Blanketback- What is "crittering"?
|01-30-2014 10:39 PM|
|Chicagocanine||I would not leave a dog loose with a correction collar, especially not dragging a leash/line. Possibly a no pull harness might work? I'd rather a dog wear a harness if they were going to be dragging a leash around personally. There are different types, the front attach ones like the Sense-action or EasyWalk, and ones that work in other ways to stop pulling like the Sporn no pull or others, or there's this one that has two attachment points: Freedom No Pull Harness|
|01-30-2014 02:13 PM|
|Blanketback||I went back to read some of OP's posts, to get a better idea of the situation. The pup is only 9 months old. The crittering seems to be self-taught, since she's gotten into a bee's hive and been hit by a porcupine already. Now that's a harsh correction! Poor girl!|
|01-30-2014 02:00 PM|
If the dog is tearing around full speed such that a well timed correction would physically harm the dog, I would say the dog is not at a point in the training where it should be allowed to be running around full speed, it has too much freedom at that point. It sounded to me like the OP has already done a good deal of recall training with her dog, but learned of one specific thing she wasn't able to call the dog off of. In this case I would say that for the safety of her, her dog, and possibly other dogs involved it might be worth using some form of correction (whether that's being checked on a collar or using an e-collar) in order to reinforce the verbal commands.

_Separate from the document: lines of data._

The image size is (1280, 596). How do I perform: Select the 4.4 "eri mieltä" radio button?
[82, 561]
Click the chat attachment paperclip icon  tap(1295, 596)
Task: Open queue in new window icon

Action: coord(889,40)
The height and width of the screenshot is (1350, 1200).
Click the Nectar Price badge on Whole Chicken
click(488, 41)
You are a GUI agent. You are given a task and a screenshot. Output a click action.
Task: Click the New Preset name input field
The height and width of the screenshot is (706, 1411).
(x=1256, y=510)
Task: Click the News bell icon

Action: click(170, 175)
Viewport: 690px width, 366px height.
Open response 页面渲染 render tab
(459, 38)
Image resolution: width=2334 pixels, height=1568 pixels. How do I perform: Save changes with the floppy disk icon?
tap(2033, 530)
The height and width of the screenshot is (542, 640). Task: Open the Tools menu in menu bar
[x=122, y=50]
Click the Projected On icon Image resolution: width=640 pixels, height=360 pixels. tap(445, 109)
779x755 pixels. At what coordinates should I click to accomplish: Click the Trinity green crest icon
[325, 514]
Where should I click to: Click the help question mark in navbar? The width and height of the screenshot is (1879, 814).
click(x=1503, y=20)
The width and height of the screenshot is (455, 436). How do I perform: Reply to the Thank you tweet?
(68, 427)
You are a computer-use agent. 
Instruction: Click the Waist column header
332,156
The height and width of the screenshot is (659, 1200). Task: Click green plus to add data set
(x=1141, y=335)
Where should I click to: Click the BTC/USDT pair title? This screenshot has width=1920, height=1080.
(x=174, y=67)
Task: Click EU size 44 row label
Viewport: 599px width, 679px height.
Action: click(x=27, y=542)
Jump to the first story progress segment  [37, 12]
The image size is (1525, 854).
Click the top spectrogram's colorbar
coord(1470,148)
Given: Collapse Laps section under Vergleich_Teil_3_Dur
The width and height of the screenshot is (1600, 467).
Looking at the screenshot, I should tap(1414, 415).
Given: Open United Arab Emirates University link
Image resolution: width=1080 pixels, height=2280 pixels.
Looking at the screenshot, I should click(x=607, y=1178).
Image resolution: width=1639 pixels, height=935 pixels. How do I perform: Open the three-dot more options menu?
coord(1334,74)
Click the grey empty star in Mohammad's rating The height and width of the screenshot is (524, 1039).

For the initial training of a recall, I personally use no collars or leashes at all. I start just having the dog follow me around getting treats/rewards. Then I throw a treat away from me and while the dog is distracted by it, call him back for another. Then I get people to help me with "restrained recalls". I also praise and reward and young dog any time he "checks in" with me without being asked, and then give a release word so the dog doesn't think that a recall means all the fun is over and we're going in. There are lots of things you can do before putting a collar on the dog but in reality, many dogs at some point will need the point to come home, especially a dog that has high prey drive and/or a dog that is more protective and doesn't take keenly to another dog trespassing. Sometimes a dog just needs to know what is allowed and what's not because if given the choice between chasing a cat and eating a treat, I know my dog Nikon would *always* chase the cat, lol, but he also knows that when I say "stay" that means he's not allowed to cross the street and chase a cat.
|01-30-2014 01:46 PM|
But for others reading this thread, that would respect your opinion, it's nice to have that clarified. I was thinking that OP might inadvertently do it - of course not to deliberately harm their dog, but that's a risk you do take when you're in that situation. JMO.